__TASK INSTRUCTIONS__: Copy out, word for word, the rows between the one containing "Where should I" and the one containing "Expand the Hiệu", including both of those rows.

__MATERIAL FOR THE TASK__:
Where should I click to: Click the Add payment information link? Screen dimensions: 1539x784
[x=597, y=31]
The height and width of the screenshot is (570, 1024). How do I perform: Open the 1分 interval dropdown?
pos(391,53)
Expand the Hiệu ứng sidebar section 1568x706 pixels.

...

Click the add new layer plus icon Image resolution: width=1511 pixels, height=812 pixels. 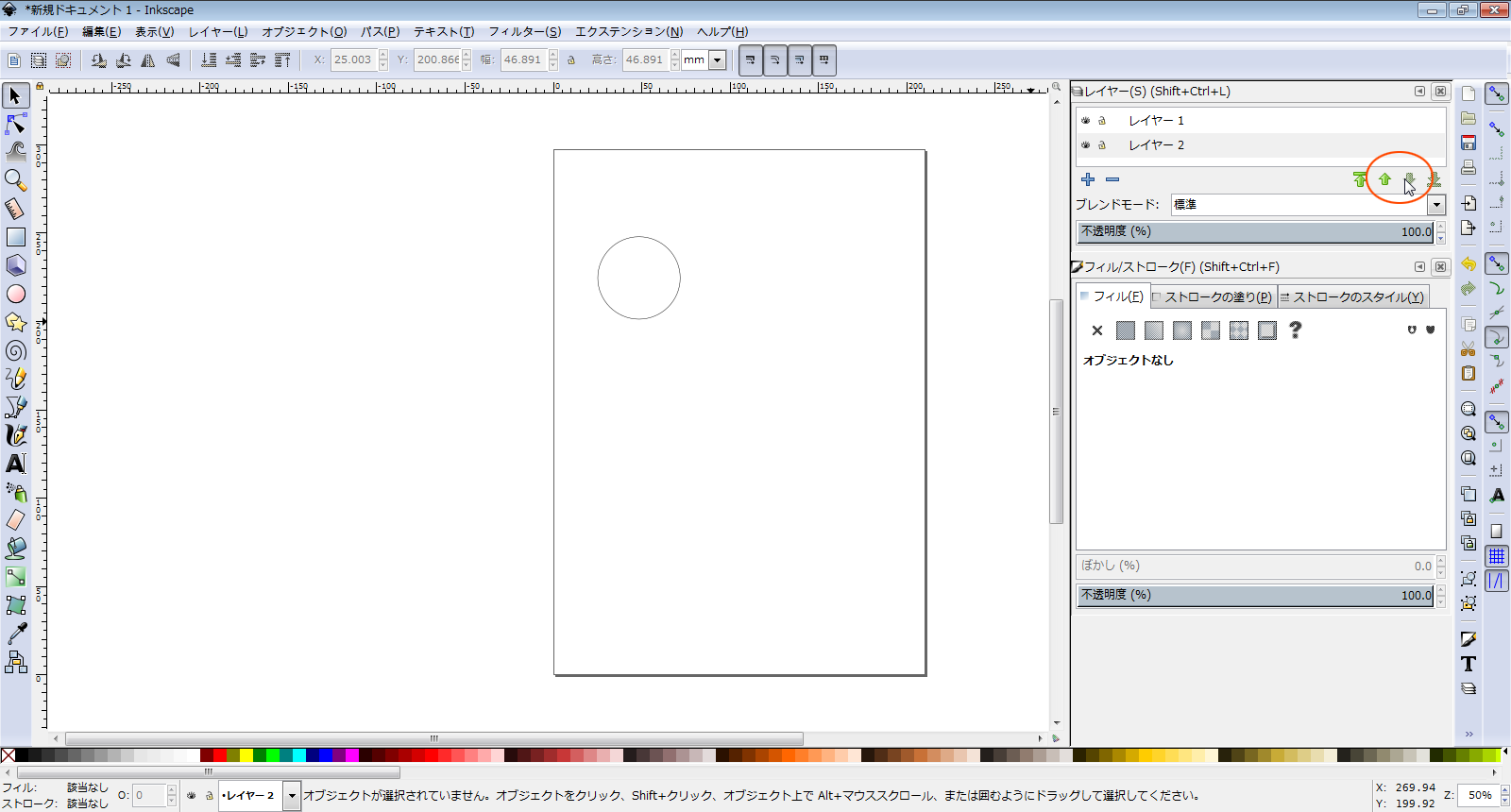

__EXPECTED ANSWER__:
Where should I click to: Click the Add payment information link? Screen dimensions: 1539x784
[x=597, y=31]
The height and width of the screenshot is (570, 1024). How do I perform: Open the 1分 interval dropdown?
pos(391,53)
Expand the Hiệu ứng sidebar section 1568x706 pixels.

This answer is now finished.